◆ Activity
Starting with the line that contains "This screenshot has height=540, width=645." and stopping after the line that contains "The image size is (1366, 608).", copy the entries below exactly. Include nothing else.

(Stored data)
* * * * * * * * *

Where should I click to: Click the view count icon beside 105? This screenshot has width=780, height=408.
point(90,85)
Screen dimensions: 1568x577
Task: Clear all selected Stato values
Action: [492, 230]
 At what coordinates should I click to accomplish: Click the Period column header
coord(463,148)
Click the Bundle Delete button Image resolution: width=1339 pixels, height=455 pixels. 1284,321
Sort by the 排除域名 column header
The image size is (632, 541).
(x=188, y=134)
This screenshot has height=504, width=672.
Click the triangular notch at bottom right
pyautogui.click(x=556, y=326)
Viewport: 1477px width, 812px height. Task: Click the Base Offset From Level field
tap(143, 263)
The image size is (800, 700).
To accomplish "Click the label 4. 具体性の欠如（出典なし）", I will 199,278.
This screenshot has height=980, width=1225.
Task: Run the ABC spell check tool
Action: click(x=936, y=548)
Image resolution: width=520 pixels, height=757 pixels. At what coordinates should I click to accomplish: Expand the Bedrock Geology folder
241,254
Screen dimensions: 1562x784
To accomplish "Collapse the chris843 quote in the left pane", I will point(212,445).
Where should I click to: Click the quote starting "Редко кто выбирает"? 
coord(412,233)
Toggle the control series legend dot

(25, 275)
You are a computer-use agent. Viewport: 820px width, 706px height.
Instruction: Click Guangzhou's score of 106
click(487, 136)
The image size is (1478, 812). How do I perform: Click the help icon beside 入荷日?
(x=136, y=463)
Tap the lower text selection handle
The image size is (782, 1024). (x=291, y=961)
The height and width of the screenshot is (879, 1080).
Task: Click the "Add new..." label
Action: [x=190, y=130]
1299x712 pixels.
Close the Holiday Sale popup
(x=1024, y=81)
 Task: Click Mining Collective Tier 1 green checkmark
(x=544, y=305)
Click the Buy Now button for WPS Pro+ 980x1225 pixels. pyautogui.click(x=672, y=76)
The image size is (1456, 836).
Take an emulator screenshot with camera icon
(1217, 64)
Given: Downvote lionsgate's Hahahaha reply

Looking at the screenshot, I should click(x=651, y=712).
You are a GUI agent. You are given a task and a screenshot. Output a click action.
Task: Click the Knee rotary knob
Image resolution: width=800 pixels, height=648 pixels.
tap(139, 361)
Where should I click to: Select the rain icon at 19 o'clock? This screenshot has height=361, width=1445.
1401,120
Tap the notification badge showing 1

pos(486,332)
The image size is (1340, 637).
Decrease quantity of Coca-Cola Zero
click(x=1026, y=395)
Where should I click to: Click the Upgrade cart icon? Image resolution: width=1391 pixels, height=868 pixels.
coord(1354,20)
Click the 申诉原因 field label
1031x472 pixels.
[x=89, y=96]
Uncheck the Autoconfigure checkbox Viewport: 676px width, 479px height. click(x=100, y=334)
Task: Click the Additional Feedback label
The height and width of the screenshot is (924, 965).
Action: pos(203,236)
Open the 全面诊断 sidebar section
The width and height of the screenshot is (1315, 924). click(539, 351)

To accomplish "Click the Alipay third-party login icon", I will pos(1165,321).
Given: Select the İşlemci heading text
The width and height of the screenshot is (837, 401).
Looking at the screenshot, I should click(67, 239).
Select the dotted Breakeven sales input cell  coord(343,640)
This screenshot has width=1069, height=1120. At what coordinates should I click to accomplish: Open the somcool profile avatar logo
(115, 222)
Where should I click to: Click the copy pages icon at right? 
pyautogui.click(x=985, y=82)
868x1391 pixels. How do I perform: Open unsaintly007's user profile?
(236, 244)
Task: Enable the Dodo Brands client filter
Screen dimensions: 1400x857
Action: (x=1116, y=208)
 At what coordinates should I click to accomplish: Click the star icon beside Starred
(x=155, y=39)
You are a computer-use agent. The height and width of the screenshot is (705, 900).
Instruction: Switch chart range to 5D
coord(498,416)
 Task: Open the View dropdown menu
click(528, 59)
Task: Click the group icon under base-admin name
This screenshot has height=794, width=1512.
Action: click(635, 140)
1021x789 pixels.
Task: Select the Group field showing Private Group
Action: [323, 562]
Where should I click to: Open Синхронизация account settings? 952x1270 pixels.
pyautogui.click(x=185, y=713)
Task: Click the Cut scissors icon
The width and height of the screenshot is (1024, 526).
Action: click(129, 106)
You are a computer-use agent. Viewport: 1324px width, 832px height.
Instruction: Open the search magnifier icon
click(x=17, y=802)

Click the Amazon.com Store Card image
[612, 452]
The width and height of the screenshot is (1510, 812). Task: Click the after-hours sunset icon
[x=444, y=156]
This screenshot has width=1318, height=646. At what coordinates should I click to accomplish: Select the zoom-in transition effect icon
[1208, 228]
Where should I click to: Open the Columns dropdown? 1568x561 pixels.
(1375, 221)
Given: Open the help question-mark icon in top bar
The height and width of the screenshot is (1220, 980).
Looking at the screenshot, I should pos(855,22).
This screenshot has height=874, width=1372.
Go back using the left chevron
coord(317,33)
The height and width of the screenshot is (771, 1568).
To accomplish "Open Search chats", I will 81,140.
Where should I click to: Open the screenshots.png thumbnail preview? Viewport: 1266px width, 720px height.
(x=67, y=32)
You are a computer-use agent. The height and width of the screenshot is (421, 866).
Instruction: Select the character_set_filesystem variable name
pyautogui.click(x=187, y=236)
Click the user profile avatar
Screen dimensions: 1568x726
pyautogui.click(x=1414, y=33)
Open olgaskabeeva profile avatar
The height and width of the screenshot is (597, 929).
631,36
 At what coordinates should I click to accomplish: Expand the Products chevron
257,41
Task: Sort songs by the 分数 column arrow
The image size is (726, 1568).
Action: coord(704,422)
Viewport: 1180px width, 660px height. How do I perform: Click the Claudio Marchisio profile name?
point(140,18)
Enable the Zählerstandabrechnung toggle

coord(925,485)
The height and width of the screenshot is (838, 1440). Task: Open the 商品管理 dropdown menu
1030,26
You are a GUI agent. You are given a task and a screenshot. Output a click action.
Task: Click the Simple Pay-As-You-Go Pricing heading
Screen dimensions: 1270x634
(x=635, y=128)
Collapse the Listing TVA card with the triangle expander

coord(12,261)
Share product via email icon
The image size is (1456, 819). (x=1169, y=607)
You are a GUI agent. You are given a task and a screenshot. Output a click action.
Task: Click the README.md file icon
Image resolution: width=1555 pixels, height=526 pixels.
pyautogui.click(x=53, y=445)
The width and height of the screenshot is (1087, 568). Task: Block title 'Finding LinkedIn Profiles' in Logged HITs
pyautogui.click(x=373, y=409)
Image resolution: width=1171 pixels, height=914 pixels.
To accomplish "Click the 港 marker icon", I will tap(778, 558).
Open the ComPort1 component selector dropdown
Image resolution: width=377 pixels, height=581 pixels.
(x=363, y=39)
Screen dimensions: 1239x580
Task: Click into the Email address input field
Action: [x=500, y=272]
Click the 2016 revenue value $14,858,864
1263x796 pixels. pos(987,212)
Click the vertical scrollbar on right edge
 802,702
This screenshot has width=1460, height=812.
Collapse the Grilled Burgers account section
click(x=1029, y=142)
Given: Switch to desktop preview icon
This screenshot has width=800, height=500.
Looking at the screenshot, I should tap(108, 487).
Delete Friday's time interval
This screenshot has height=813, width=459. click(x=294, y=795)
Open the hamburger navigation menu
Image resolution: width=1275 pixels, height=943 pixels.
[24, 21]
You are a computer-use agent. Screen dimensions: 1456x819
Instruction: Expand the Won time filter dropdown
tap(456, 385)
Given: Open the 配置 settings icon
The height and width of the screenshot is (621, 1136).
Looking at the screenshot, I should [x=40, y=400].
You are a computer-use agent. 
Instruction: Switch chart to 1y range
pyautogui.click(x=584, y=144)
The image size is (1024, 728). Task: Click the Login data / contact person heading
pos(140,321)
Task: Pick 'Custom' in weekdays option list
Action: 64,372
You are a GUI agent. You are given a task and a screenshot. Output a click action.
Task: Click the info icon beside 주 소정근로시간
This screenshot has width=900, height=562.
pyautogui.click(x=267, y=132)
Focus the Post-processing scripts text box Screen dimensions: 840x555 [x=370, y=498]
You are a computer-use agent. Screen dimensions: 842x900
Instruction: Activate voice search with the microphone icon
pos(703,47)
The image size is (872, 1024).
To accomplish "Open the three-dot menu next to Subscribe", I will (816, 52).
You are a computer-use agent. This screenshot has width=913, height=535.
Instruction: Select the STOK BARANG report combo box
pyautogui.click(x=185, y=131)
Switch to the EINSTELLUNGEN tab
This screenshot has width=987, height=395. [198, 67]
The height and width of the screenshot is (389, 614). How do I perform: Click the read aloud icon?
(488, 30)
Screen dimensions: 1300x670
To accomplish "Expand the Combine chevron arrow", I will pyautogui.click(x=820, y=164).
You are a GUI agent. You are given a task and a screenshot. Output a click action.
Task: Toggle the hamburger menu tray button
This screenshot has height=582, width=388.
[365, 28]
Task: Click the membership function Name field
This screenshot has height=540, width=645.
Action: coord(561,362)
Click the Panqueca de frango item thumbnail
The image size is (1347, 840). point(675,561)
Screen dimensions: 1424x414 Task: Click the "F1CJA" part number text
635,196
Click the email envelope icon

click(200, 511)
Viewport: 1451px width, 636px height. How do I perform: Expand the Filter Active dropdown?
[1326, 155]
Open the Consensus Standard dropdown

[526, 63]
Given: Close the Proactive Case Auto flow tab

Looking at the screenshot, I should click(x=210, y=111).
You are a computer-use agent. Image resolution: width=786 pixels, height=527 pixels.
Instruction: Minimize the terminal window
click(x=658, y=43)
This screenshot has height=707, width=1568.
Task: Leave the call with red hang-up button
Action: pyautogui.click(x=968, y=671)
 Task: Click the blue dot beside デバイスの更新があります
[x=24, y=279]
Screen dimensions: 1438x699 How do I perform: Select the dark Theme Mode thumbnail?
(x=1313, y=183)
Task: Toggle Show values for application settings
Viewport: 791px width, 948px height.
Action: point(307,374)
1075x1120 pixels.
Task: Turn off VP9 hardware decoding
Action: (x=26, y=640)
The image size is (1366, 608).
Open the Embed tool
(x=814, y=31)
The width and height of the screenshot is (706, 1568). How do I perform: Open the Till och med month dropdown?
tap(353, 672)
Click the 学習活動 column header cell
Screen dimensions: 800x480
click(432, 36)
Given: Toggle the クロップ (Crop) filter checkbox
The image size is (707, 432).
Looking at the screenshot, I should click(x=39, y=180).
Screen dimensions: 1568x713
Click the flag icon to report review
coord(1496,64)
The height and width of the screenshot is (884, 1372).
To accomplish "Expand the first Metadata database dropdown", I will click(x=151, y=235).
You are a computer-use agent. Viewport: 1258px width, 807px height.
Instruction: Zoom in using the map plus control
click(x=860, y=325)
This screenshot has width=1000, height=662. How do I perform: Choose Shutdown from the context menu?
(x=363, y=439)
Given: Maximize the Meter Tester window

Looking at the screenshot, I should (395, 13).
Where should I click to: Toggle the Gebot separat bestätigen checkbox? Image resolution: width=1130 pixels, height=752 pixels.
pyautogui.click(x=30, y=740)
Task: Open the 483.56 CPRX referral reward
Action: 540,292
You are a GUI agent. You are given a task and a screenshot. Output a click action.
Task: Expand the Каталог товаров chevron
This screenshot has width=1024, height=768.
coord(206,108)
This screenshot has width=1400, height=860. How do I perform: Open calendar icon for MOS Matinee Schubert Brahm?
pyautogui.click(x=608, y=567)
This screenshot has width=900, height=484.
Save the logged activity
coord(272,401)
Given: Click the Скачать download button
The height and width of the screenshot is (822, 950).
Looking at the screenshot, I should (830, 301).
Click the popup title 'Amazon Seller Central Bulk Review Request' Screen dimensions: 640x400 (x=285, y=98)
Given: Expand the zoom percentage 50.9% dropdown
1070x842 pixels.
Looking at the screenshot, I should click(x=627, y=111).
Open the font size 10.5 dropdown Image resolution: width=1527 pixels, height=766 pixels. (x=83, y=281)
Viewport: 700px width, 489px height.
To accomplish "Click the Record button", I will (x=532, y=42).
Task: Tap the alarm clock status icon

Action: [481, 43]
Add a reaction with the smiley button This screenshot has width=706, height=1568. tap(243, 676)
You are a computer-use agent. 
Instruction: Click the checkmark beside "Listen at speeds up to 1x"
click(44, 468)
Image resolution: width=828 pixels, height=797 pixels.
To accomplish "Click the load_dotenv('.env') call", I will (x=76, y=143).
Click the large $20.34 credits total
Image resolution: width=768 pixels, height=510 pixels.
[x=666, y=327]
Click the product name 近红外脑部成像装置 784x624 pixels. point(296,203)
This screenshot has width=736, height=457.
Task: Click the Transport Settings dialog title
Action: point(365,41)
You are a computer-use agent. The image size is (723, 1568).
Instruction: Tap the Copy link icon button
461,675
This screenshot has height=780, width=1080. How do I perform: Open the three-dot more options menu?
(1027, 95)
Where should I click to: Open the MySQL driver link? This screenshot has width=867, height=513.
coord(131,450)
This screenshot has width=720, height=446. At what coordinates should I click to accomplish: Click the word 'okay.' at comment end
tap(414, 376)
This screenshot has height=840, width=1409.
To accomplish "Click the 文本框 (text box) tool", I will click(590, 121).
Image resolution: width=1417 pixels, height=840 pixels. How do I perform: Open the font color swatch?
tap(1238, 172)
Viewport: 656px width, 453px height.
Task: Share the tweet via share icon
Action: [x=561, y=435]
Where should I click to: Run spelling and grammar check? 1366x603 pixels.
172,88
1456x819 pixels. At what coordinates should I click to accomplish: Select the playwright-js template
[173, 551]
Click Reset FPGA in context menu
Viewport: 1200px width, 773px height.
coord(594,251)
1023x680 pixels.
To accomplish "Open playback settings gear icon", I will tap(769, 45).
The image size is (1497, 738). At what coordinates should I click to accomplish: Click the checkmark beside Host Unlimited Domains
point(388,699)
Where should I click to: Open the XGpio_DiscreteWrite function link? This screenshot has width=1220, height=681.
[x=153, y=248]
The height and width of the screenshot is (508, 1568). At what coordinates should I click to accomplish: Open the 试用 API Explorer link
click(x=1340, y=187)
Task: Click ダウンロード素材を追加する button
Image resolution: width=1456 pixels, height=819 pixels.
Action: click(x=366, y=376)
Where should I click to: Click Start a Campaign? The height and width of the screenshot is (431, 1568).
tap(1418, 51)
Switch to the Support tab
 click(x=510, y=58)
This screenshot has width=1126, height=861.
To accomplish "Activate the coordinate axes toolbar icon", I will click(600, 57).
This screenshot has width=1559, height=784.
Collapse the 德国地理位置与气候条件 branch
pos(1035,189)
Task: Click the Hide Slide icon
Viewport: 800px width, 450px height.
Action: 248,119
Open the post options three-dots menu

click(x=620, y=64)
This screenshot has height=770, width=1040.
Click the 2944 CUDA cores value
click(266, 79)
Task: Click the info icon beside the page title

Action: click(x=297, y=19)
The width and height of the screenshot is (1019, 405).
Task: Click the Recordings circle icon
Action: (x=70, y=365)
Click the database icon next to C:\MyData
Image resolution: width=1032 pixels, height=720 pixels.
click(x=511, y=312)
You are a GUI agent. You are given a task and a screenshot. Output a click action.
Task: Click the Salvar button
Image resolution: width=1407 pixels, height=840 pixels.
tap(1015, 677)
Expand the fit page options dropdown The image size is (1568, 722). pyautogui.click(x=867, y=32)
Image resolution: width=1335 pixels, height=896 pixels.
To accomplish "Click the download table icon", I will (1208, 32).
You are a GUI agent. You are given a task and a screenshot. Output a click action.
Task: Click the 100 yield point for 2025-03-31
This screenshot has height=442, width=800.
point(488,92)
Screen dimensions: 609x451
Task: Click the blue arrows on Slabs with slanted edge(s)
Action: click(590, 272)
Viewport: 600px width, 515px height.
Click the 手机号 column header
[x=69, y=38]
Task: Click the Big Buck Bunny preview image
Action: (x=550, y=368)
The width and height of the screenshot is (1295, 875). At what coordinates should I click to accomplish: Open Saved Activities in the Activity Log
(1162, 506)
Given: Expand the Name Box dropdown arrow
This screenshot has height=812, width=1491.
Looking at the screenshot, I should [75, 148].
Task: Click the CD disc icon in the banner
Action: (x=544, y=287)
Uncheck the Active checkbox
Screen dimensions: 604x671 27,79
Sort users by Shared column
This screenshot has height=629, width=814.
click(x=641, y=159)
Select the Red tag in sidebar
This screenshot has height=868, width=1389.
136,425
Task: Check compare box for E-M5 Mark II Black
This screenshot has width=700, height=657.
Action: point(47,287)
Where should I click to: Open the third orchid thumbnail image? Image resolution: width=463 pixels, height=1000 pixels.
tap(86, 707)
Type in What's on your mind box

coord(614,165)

* * * * * * * * *

◆ Completed exercise
This screenshot has height=540, width=645.
Action: coord(561,362)
Click the Panqueca de frango item thumbnail
The image size is (1347, 840). point(675,561)
Screen dimensions: 1424x414 Task: Click the "F1CJA" part number text
635,196
Click the email envelope icon

click(200, 511)
Viewport: 1451px width, 636px height. How do I perform: Expand the Filter Active dropdown?
[1326, 155]
Open the Consensus Standard dropdown

[526, 63]
Given: Close the Proactive Case Auto flow tab

Looking at the screenshot, I should click(x=210, y=111).
You are a computer-use agent. Image resolution: width=786 pixels, height=527 pixels.
Instruction: Minimize the terminal window
click(x=658, y=43)
This screenshot has height=707, width=1568.
Task: Leave the call with red hang-up button
Action: pyautogui.click(x=968, y=671)
 Task: Click the blue dot beside デバイスの更新があります
[x=24, y=279]
Screen dimensions: 1438x699 How do I perform: Select the dark Theme Mode thumbnail?
(x=1313, y=183)
Task: Toggle Show values for application settings
Viewport: 791px width, 948px height.
Action: point(307,374)
1075x1120 pixels.
Task: Turn off VP9 hardware decoding
Action: (x=26, y=640)
The image size is (1366, 608).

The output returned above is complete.